-- BEGIN --

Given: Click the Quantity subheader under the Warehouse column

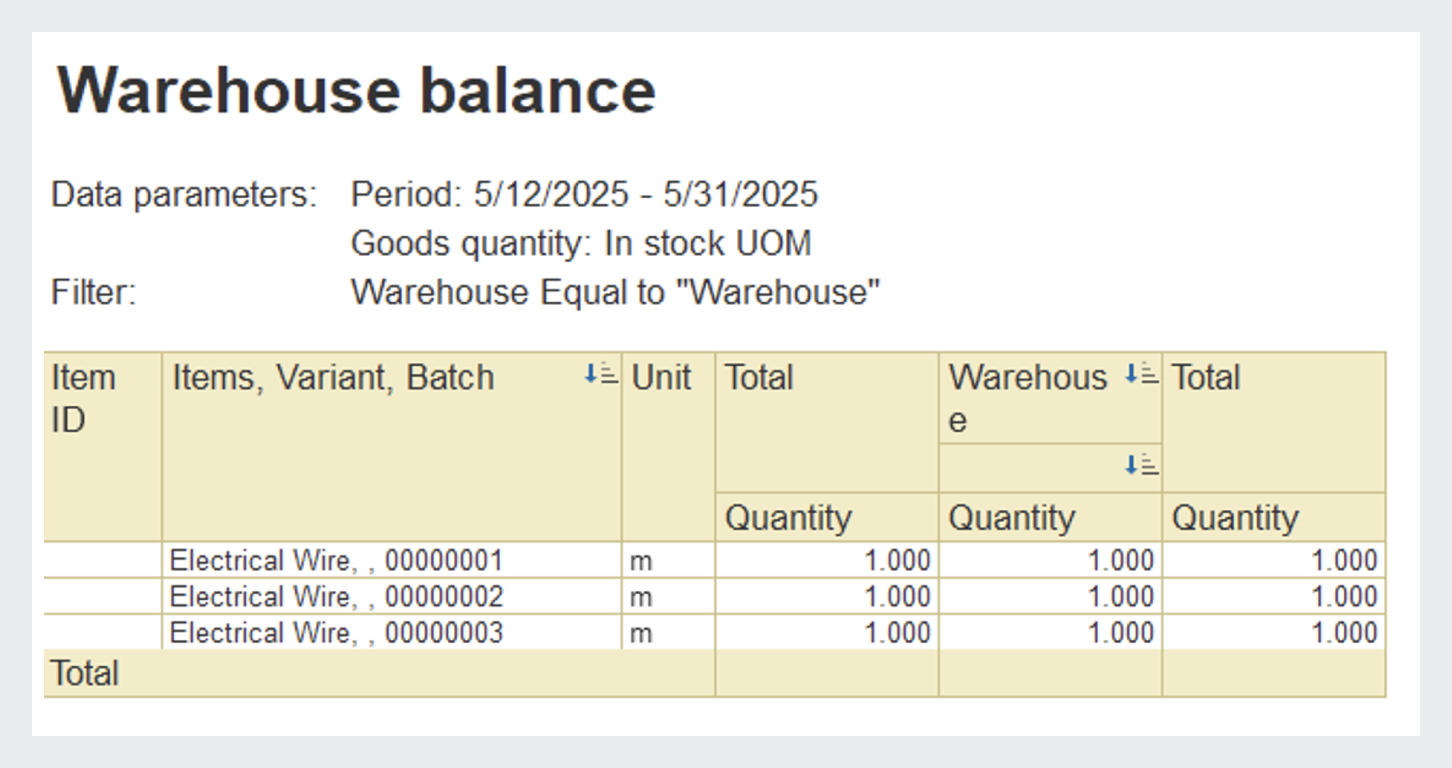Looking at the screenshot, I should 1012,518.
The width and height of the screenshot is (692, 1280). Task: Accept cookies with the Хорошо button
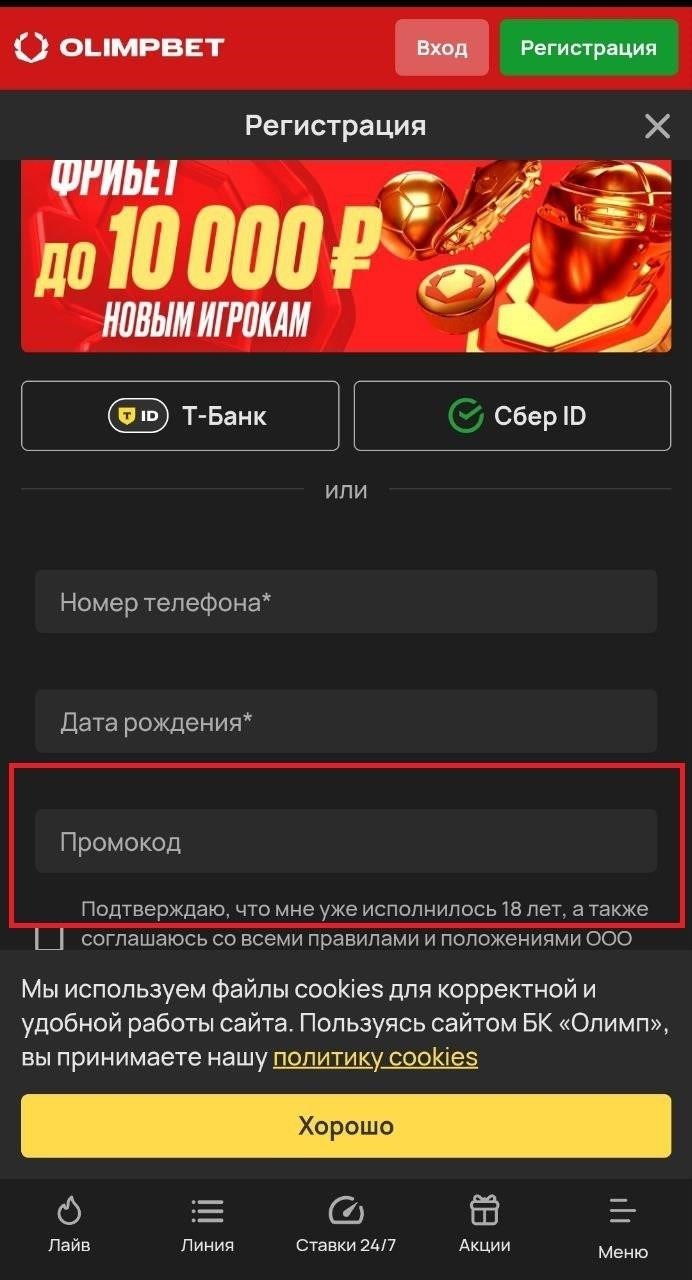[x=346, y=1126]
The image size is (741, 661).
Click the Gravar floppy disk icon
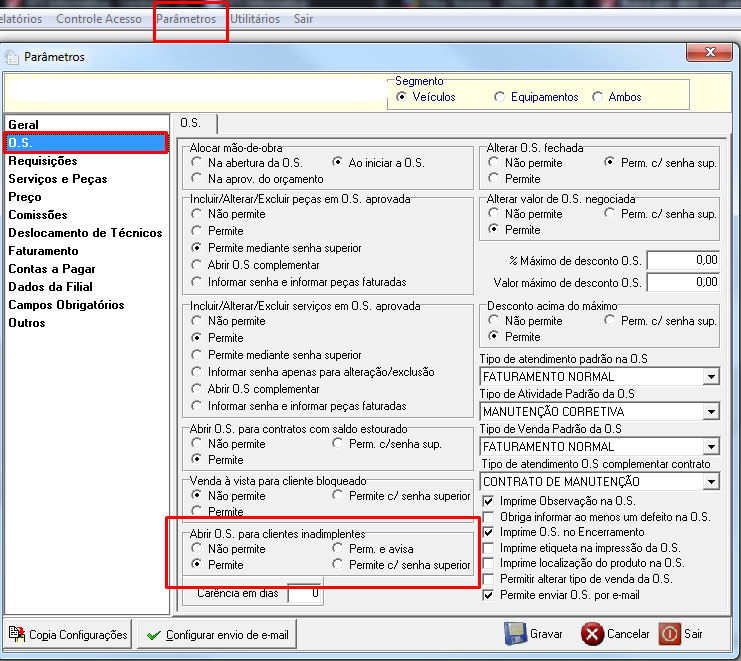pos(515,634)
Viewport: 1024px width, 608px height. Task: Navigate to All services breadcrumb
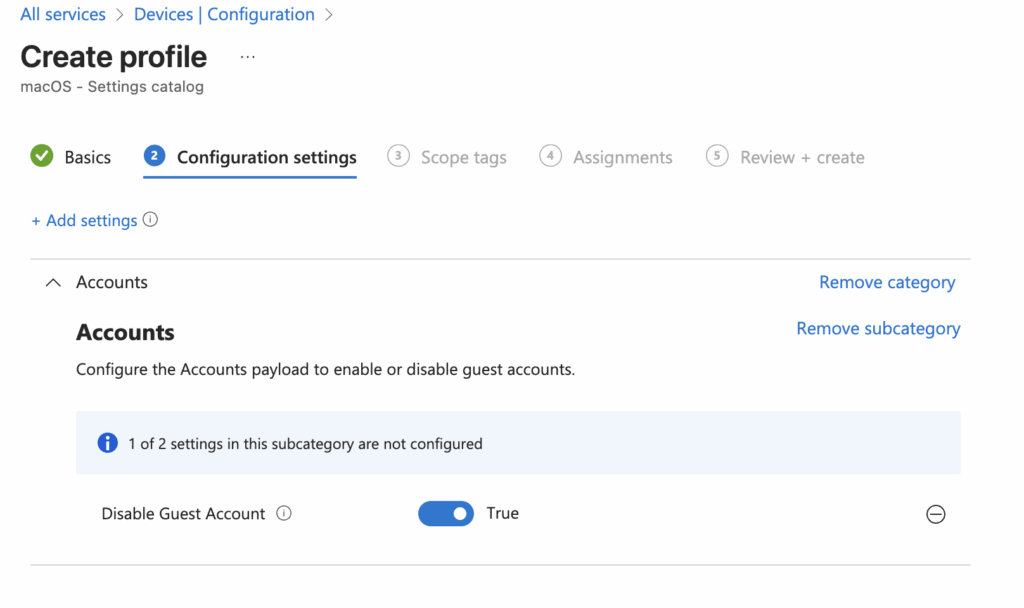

-- END --
-- BEGIN --

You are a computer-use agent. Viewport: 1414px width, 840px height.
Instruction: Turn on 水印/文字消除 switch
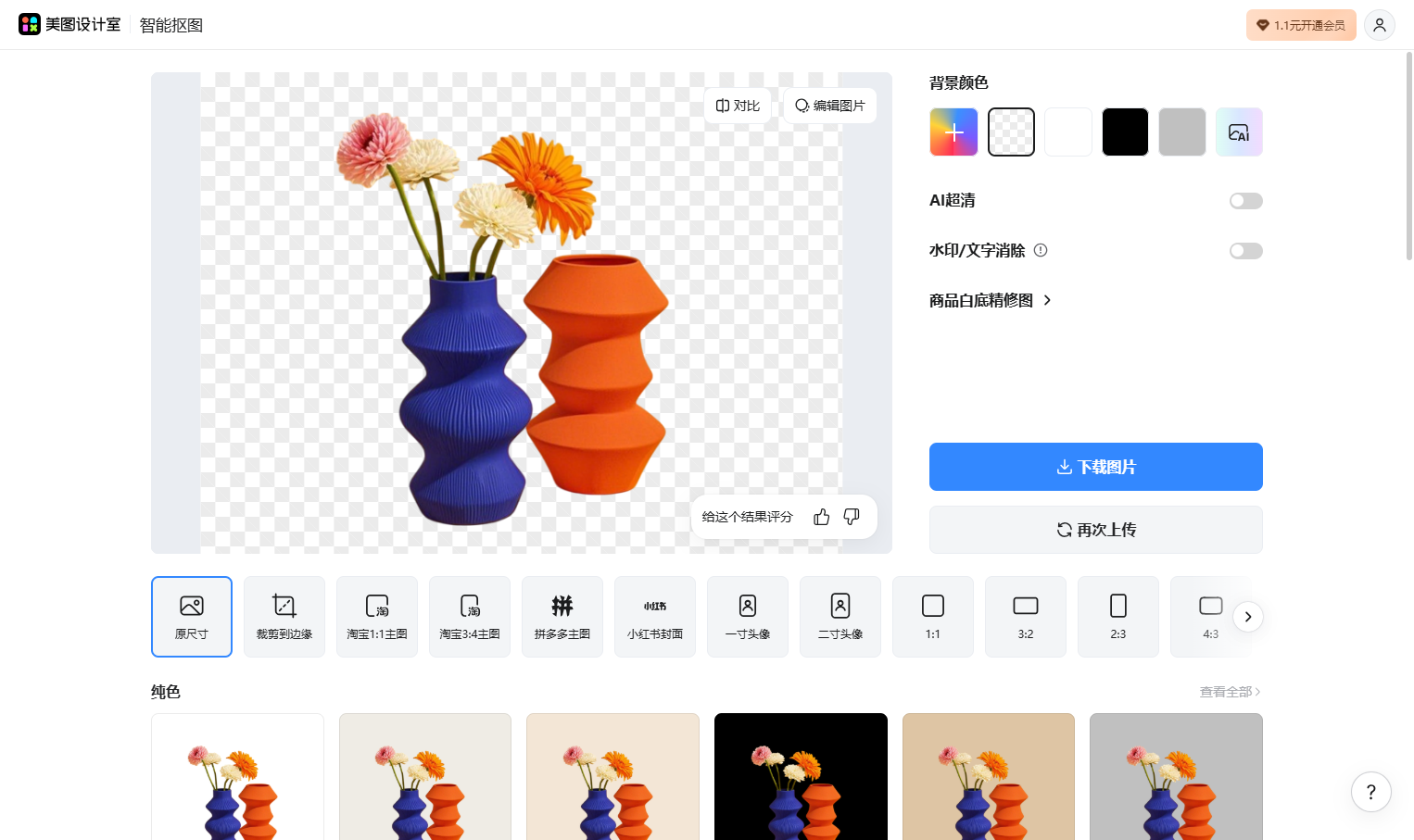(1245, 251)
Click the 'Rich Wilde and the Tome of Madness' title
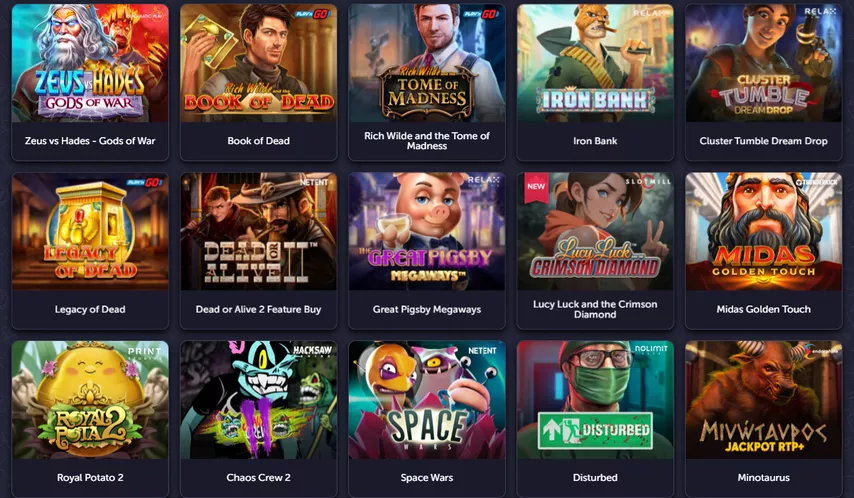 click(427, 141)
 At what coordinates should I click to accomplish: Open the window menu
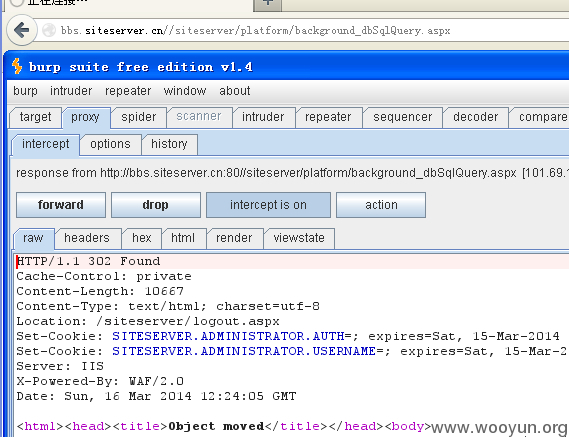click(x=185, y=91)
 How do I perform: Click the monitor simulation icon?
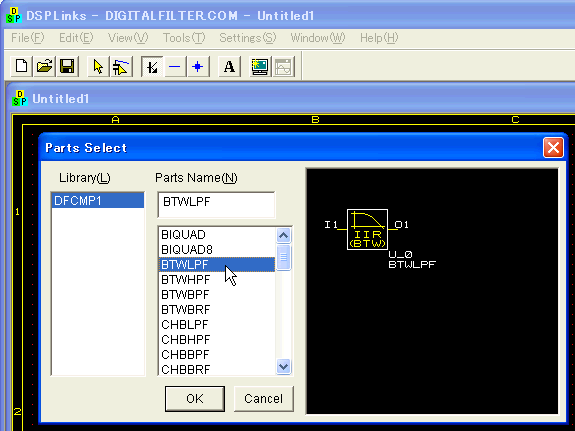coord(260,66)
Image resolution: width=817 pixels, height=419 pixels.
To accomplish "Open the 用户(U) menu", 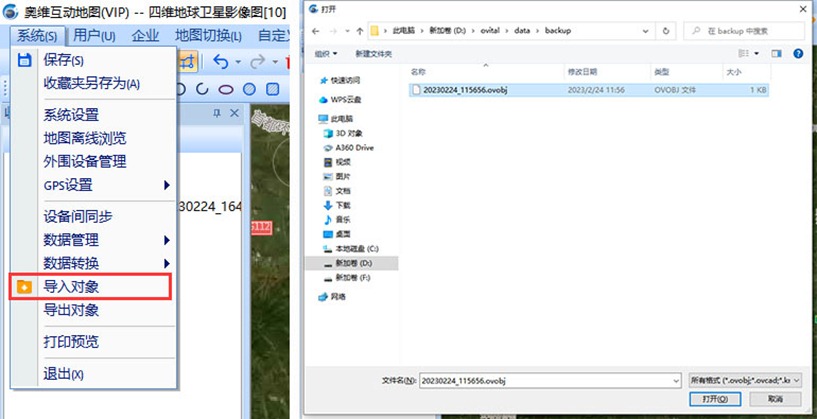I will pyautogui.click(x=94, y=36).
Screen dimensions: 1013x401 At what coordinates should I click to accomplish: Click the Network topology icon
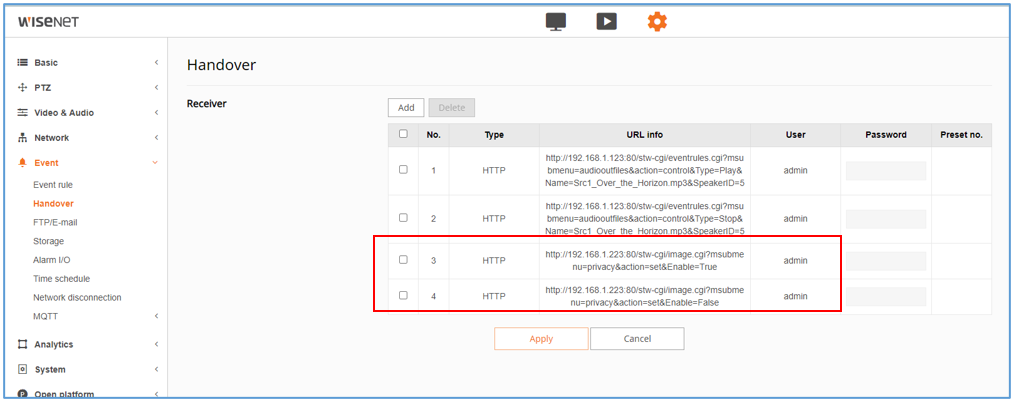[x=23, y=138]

-- END --
-- BEGIN --

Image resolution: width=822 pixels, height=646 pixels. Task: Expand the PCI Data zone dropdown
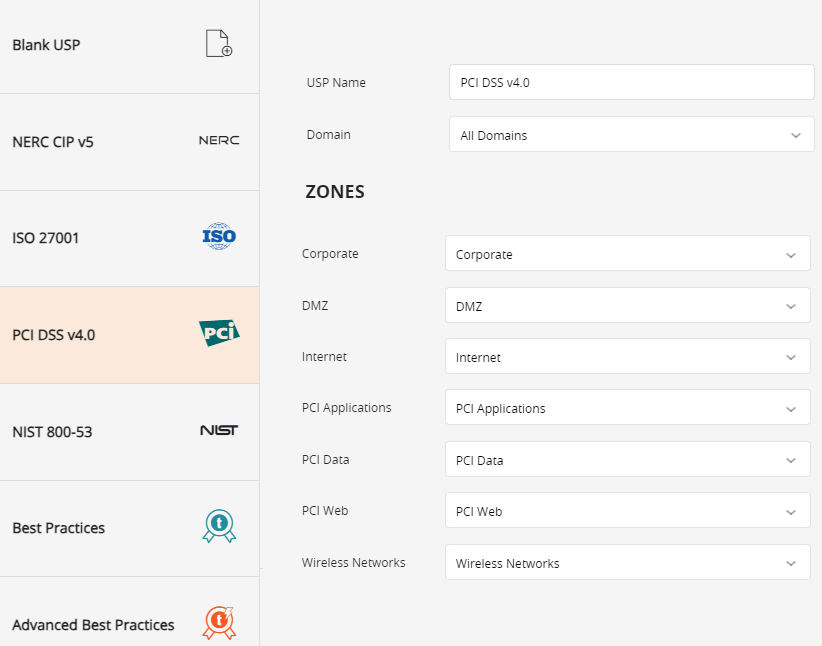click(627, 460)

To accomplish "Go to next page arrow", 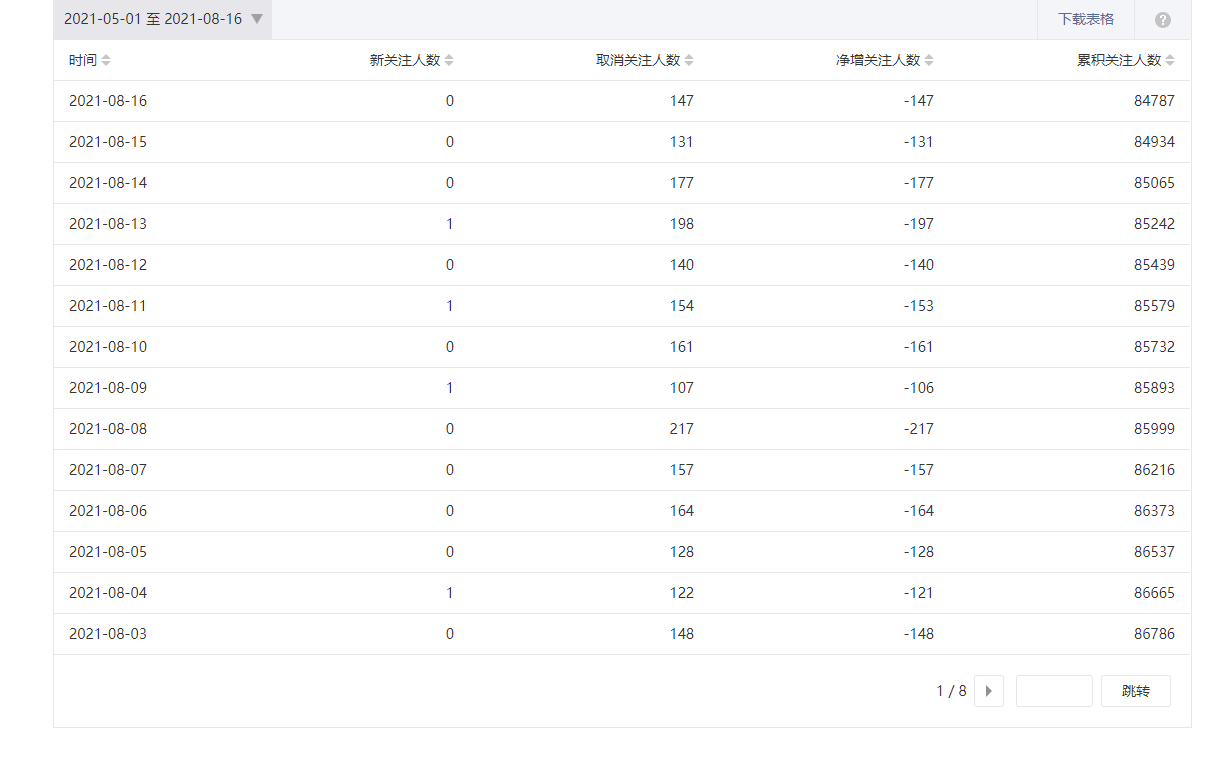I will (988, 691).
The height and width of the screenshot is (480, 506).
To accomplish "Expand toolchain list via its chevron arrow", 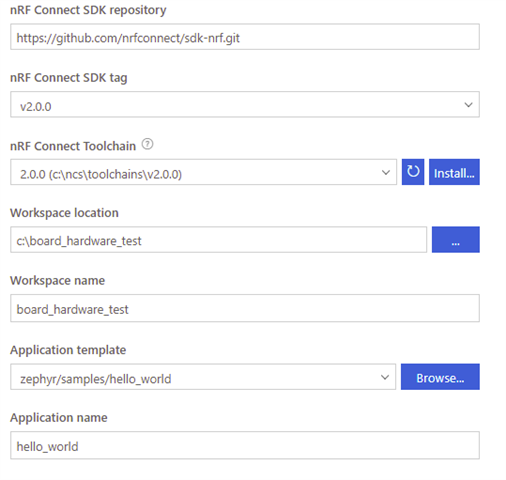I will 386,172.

-- END --

__AIM__.
Render the items above as a two-column CSV with the headers "prompt" and "reply", starting at the line containing "Screen dimensions: 1013x401" and ending at the line containing "[x=23, y=138]". Put one row per item, with the item's text and its answer each in a single quoted field, turn line breaks into spaces, and leave the pictures out.

__SOLUTION BELOW__.
prompt,reply
"Screen dimensions: 1013x401 At what coordinates should I click to accomplish: Click the Network topology icon","[x=23, y=138]"